Mum2HC · Today 18:30

Sweetpeasaremadeforbees · Today 18:26

I mean if you’d asked whether it was reasonable to slightly modify a beautiful garden and keep large parts of it, rather than “rip it out” this might have been a very different thread

Exactly. Why do OPs do this? Are they deliberately baiting people? (See also the eviction/niece thread where it turns out the OP has offered the tenants another bigger house for less rent rather than just making them homeless.) So frustrating.

What are you talking about?!!

My OP - "Would it be awful to take out half the gardens flowers and replace with grass?" Note the word HALF

OP posts:
Sweetpeasaremadeforbees · Today 18:32

AIBU to rip out a beautiful garden in potential house?

That's your title!

Mum2HC · Today 18:34

Sweetpeasaremadeforbees · Today 18:32

AIBU to rip out a beautiful garden in potential house?

That's your title!

Read the post!

OP posts:
Sweetpeasaremadeforbees · Today 18:36

So the title is irrelevant to the post?
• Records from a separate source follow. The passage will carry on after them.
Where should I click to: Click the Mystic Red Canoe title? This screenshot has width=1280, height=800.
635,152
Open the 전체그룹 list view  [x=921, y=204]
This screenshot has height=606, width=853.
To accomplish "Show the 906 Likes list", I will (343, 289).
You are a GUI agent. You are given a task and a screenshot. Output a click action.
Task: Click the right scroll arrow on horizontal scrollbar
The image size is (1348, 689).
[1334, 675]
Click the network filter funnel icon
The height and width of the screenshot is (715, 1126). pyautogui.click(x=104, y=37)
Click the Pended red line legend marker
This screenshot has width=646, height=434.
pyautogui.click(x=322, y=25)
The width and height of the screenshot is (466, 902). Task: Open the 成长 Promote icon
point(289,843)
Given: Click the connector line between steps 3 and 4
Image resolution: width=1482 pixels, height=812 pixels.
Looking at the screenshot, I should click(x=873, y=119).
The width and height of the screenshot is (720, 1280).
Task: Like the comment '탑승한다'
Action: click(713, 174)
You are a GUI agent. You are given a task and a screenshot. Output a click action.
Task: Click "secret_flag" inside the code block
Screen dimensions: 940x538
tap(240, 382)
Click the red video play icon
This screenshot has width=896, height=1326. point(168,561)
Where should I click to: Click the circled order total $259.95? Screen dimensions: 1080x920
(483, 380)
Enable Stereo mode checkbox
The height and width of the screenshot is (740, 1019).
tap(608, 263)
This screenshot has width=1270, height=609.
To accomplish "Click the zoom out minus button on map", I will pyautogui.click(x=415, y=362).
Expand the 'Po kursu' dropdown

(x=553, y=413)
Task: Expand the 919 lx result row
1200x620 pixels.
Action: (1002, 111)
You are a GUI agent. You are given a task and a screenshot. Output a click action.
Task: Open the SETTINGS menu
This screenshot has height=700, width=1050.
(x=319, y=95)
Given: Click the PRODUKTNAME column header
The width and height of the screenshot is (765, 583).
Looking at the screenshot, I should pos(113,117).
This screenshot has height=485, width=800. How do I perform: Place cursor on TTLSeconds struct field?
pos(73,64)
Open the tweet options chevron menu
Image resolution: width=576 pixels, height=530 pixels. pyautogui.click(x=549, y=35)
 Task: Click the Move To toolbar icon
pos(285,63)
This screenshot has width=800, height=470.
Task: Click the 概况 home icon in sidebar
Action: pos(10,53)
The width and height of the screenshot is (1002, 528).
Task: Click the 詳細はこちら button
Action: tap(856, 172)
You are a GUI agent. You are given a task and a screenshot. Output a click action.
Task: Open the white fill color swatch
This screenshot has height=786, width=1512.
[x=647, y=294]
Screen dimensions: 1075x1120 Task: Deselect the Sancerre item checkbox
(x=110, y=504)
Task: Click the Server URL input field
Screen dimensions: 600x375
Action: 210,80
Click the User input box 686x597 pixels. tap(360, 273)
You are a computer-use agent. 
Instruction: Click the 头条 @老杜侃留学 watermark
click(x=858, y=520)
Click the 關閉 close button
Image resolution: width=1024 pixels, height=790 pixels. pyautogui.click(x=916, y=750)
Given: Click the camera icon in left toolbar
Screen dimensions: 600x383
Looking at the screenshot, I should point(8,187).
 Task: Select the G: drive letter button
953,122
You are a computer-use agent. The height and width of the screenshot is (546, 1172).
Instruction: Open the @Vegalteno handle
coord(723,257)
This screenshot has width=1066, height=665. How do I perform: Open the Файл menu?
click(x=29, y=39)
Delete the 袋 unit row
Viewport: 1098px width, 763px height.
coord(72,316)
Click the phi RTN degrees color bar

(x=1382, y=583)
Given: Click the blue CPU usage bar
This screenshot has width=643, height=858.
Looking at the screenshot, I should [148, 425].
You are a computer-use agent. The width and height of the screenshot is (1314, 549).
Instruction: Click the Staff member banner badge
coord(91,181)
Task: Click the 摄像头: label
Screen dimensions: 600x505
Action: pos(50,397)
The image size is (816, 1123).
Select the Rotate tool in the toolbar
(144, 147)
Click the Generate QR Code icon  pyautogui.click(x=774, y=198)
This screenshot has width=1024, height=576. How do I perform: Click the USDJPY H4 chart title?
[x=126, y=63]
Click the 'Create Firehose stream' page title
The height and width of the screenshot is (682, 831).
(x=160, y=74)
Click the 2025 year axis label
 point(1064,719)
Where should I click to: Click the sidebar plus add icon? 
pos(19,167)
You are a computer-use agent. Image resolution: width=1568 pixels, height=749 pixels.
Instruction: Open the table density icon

It's just there to draw people into the thread?

Calliopespa · Today 18:41

Sweetpeasaremadeforbees · Today 18:36

So the title is irrelevant to the post? It's just there to draw people into the thread?

Yes, and add to that the fact that no-one in their right mind would really look at a garden of the scale and type the posted pics were of and think "Oh the house works but the garden'll have to go."

Oblahdeeoblahdoe · Today 18:41

You have to organise the garden to suit yourselves and your DC. Of course they want to be able to play, and without worrying about damaging plants with a ball. I say this as an avid gardener. I'm envious!